Work to be completed
Each line in the records that mentions the word "button" needs to be listed.

_____

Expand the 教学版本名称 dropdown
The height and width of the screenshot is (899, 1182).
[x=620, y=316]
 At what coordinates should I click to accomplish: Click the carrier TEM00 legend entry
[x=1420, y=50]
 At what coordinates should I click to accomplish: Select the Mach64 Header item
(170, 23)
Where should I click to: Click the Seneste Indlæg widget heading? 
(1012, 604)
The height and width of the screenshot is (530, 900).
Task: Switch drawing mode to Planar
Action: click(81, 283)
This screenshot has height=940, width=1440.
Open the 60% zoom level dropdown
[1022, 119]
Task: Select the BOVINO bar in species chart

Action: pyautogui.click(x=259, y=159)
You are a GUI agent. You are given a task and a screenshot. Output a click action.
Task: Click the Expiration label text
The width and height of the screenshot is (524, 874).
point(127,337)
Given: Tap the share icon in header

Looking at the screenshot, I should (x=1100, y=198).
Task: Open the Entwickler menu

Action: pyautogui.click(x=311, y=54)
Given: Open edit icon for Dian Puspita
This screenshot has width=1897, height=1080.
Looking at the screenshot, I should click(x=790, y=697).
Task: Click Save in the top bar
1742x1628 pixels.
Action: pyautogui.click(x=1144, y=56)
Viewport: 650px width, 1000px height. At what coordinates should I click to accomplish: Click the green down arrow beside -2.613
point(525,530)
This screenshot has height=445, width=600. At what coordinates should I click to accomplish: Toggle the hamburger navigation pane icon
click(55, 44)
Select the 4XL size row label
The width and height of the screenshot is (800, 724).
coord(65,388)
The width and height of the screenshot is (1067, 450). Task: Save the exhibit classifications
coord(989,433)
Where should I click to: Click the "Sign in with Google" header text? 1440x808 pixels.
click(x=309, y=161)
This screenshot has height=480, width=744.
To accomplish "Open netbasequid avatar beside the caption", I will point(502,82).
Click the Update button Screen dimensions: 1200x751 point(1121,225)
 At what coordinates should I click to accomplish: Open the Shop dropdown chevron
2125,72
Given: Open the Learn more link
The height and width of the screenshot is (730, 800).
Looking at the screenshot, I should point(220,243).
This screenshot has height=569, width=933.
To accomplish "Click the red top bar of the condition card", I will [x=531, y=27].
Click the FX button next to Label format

_____

Response to this task
Click the Update button Screen dimensions: 1200x751 point(1121,225)
Click the FX button next to Label format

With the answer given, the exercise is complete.